Way back in 2010, one of the conclusions of the IBM ‘Global CEO Study’ was the acknowledgement by 88% of CEOs that their priority was to get their businesses closer to customers in the next five years. Yet here we are, at the start of 2016, and it would not be an exaggeration to state that many global businesses are still far from achieving this target.
Many companies still find themselves stuck in pursuing the traditional methods of customer personalization. Even if they have embraced digital marketing, what they are doing perhaps is the bare minimum. If your company’s idea of adding a potential client’s first name in your mass email campaigns is “personalization”, you are one of those corporations.
Customer personalization is like the practice followed by brick and mortar, neighborhood stores where the shopkeepers knew almost every customer, and his/her shopping habits. Today, this one-on-one exchange has taken on a digital form called Adaptive Personalization, where data is used, preferably in real time, to build a foundation on which will rest an even more relevant customer relationship.
As one analyst said, “Adaptive personalization is all about using algorithms in a smarter way.”
Increasingly, today’s marketer, under tremendous pressure to transform marketing practices and processes, is turning to this kind of personalization to power a relatively new edition of direct marketing – Adaptive Marketing.

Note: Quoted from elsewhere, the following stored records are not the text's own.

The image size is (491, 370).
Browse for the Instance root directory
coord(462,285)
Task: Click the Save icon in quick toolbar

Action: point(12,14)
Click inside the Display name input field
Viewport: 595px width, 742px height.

At its core, Adaptive Marketing is devoted to re-align products and marketing tactics to match each individual customer’s needs. Product and experience personalization are the methods that increase customer satisfaction and the desire to come back again for more. Thus, analytics and marketing management tools can provide real time responses to customer needs. For B2C companies, Adaptive Marketing can turn out to be a great asset, but B2B firms, too, can benefit from it.

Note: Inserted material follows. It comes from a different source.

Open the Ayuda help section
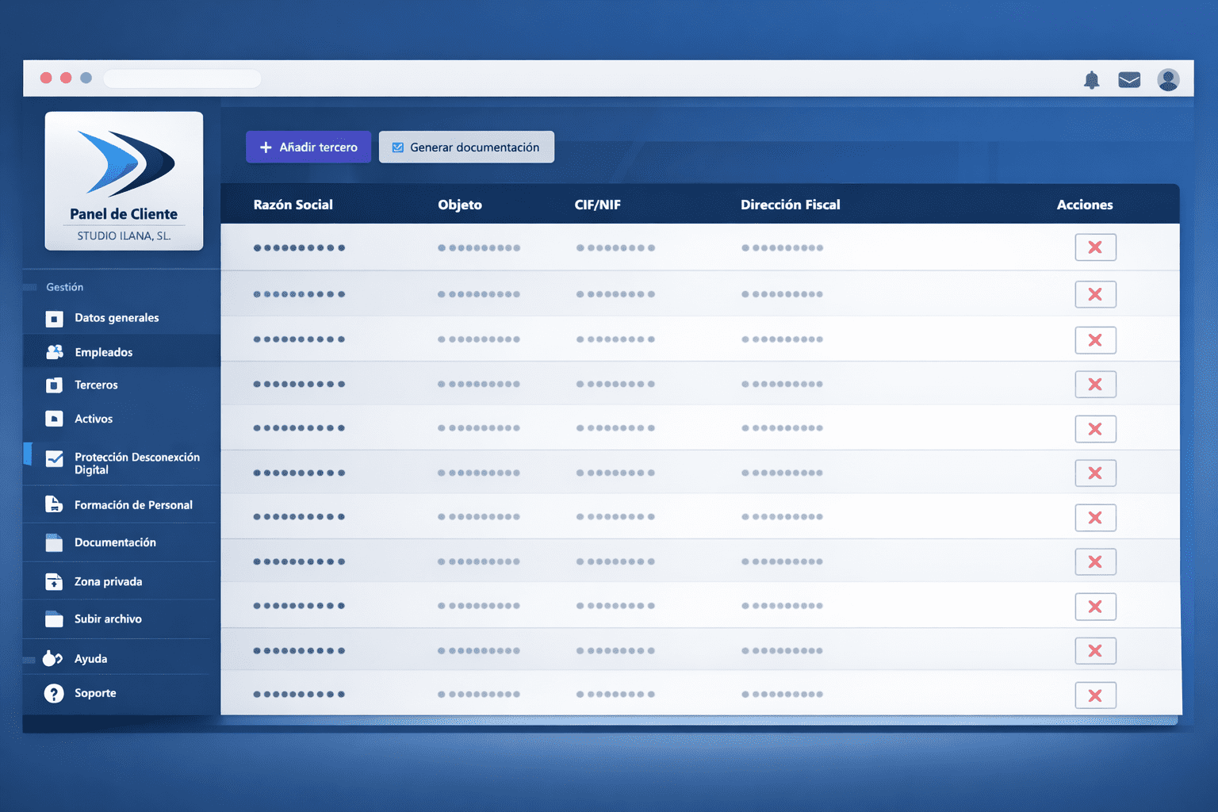Screen dimensions: 1218x812 tap(90, 658)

The technique of Adaptive Personalization uses the combination of machine learning and Predictive Analytics to not only tell your organization which of the products or services was a hit with clients but to also try and figure out the best-suited product for each customer.
Here are a few examples:
A customer recently bought a soccer ball, which means he would also need soccer shoes.
You liked action-packed X film which means your video library proposes you rent Y film, which is also action-oriented.
Where is Adaptive Personalization being used?
Two major areas where AP is being implemented are Content and Customer Service.
- Content: If your website has realized that its traffic is dropping, it could be because it is not delivering the right type of content. A content strategy revolving around Adaptive Personalization will help. Delivering personalized, omni-channel content to strike meaningful interactions with the readers is what it must aim for. For that, website content providers must gather a profound understanding of every reader’s requirements and need, in addition of course to his/her location and device, and accordingly tailor-make and deliver content.
- Interactive Voice Response: As customers we have often found that most of the IVR at call centers are impersonal, automated and have a standard approach to a problem. That is now considered passe since customer relations is a crucial component in an Enterprise’ operations to get personal with its customers. It is often the face of a brand.
But with Adaptive Personalization, organizations now have the opportunity to respond to individual callers, know their behaviors and preferences, and adapt calls at the IVR interaction point.
The time for Adaptive Personalization in today’s digital age has arrived. Companies such as Amazon, Netflix and Pandora have already taken recourse to it, but it’s no longer the sole purview of the big corporations.
When implemented, you will be able to see the tremendous benefits of personalization – improved customer service, increased sales and customer loyalty. Vendors such as Express Analytics do offer such technologies that allow even smaller outfits to be able to personalize every buyer’s experience. After all, the collection and use of customer data allows companies to deliver the best possible experience based on their aspirations and needs.